Task =
Pick out every line below that contains the word "size" and copy each of those lines.

==============================

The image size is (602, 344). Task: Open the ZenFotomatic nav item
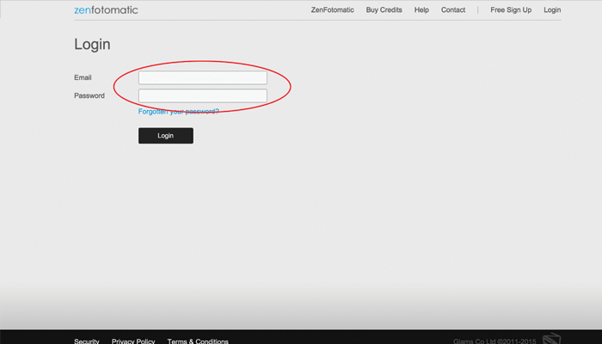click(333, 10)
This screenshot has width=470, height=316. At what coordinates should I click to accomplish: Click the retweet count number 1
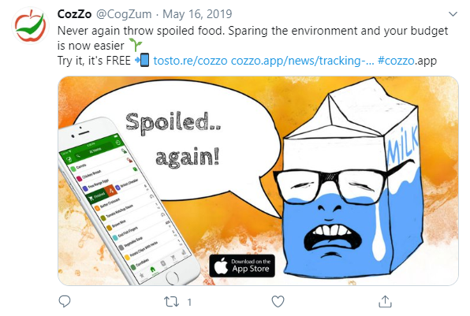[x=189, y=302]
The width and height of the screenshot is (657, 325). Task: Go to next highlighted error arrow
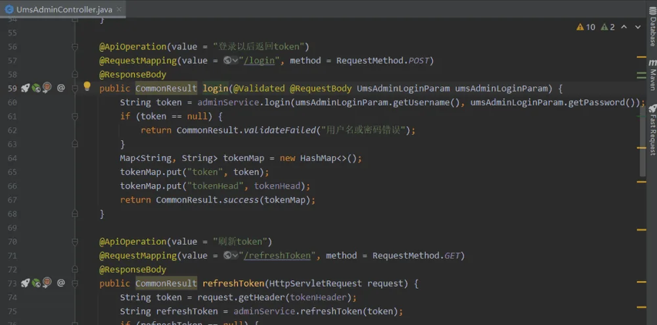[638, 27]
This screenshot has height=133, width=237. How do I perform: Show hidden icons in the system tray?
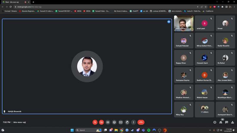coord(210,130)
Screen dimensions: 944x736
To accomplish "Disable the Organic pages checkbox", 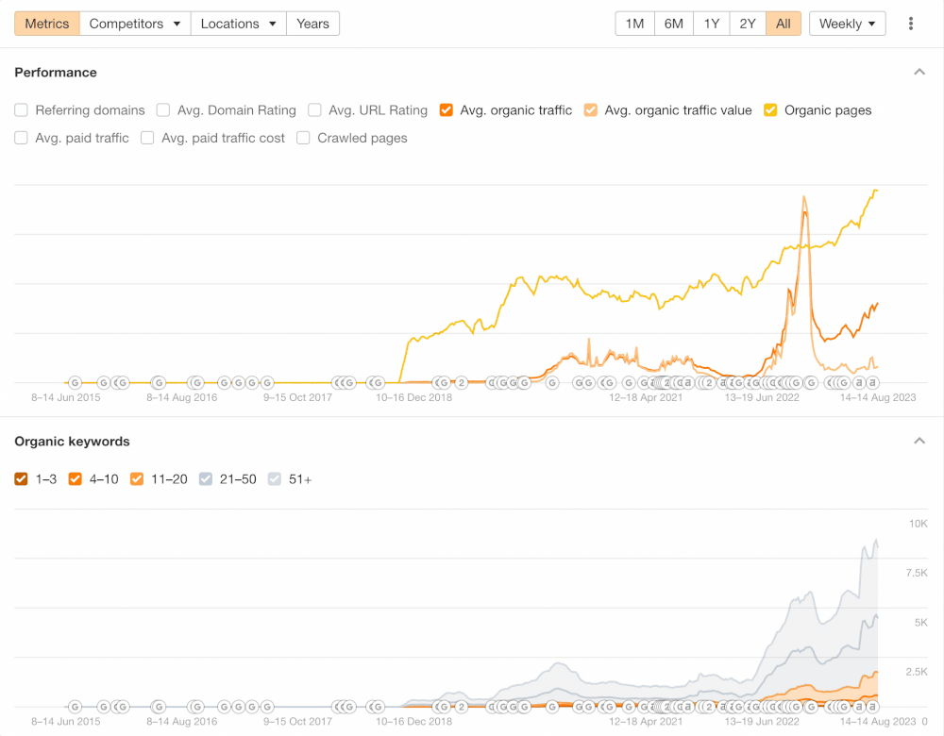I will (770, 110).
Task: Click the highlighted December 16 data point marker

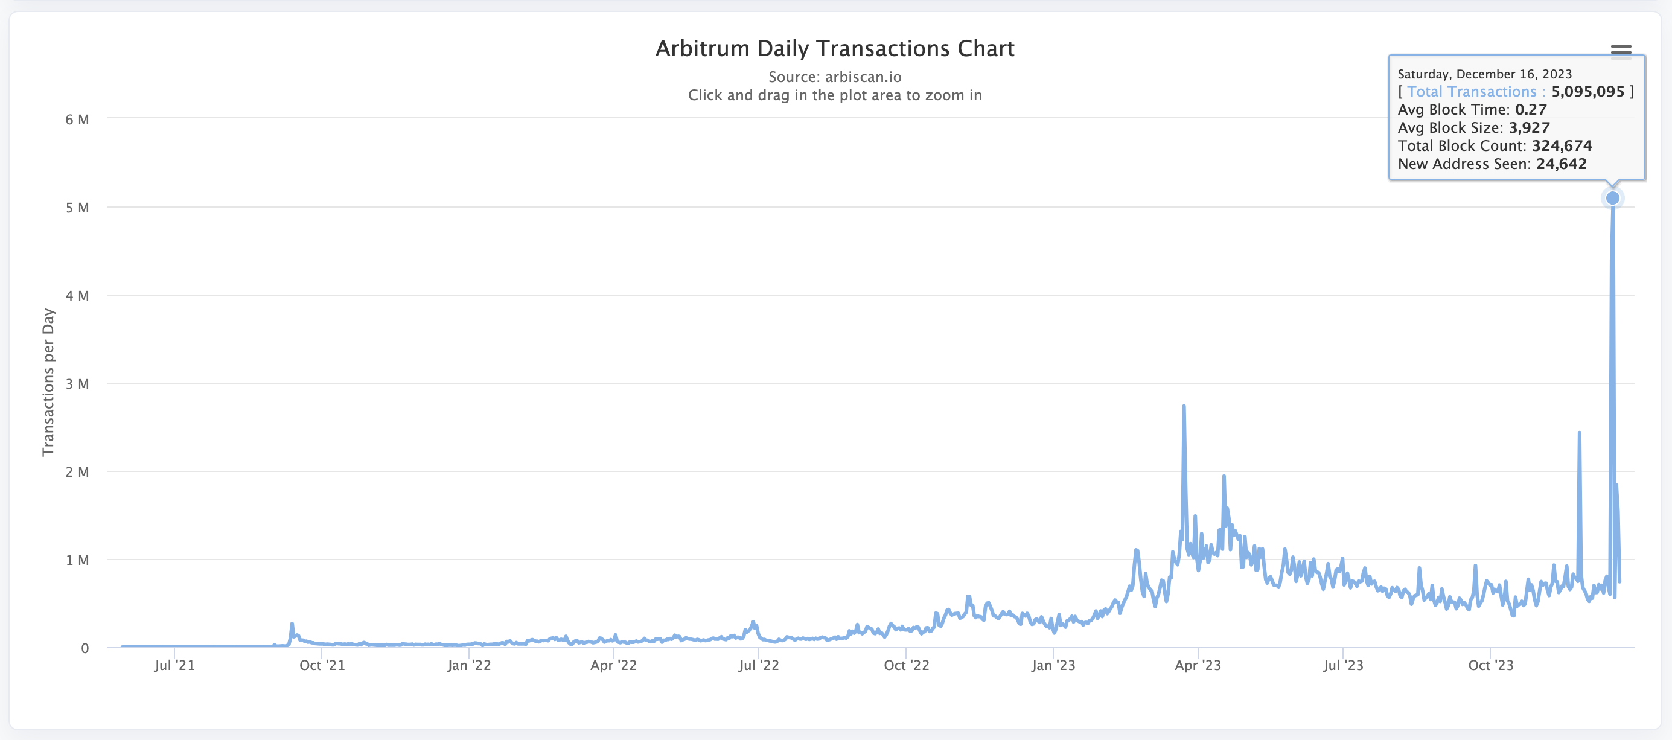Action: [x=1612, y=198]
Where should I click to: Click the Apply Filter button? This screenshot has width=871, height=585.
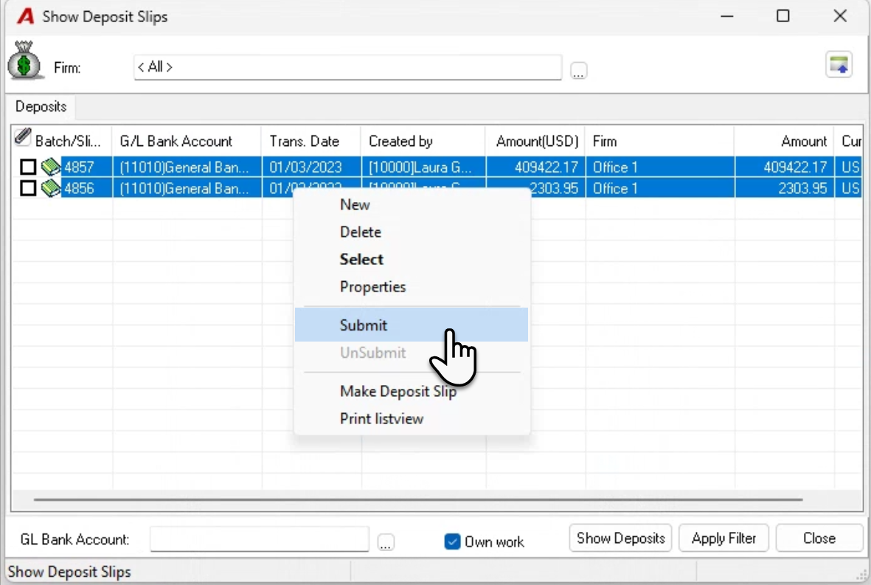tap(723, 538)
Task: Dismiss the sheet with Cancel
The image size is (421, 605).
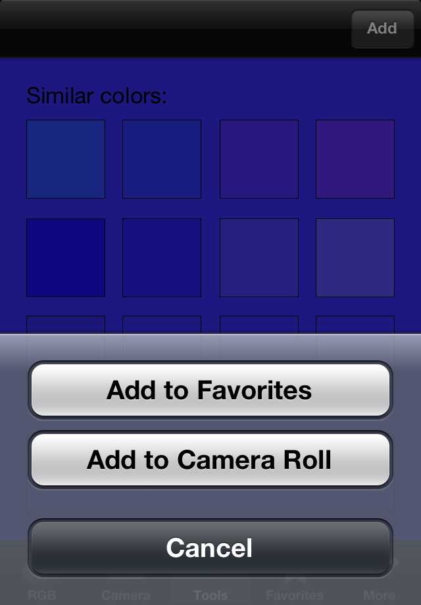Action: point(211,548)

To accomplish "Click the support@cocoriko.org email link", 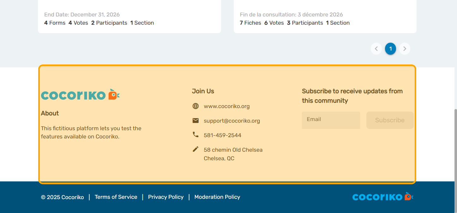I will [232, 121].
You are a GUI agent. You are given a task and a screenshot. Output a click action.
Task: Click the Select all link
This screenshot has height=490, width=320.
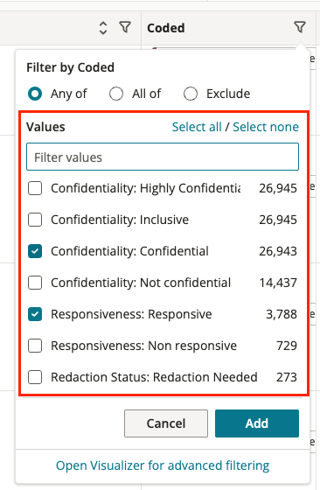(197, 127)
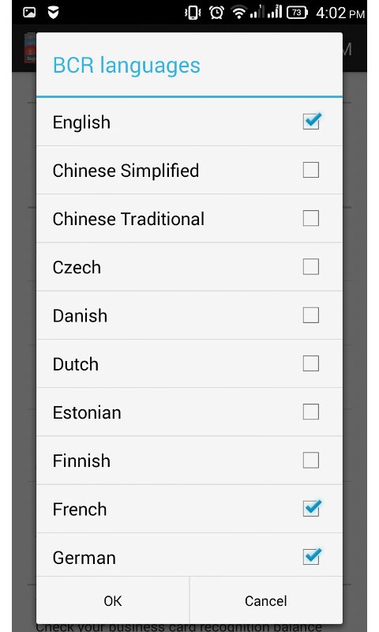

==============================

Response below =
The image size is (602, 344). Task: Open the ZenFotomatic nav item
The image size is (421, 605).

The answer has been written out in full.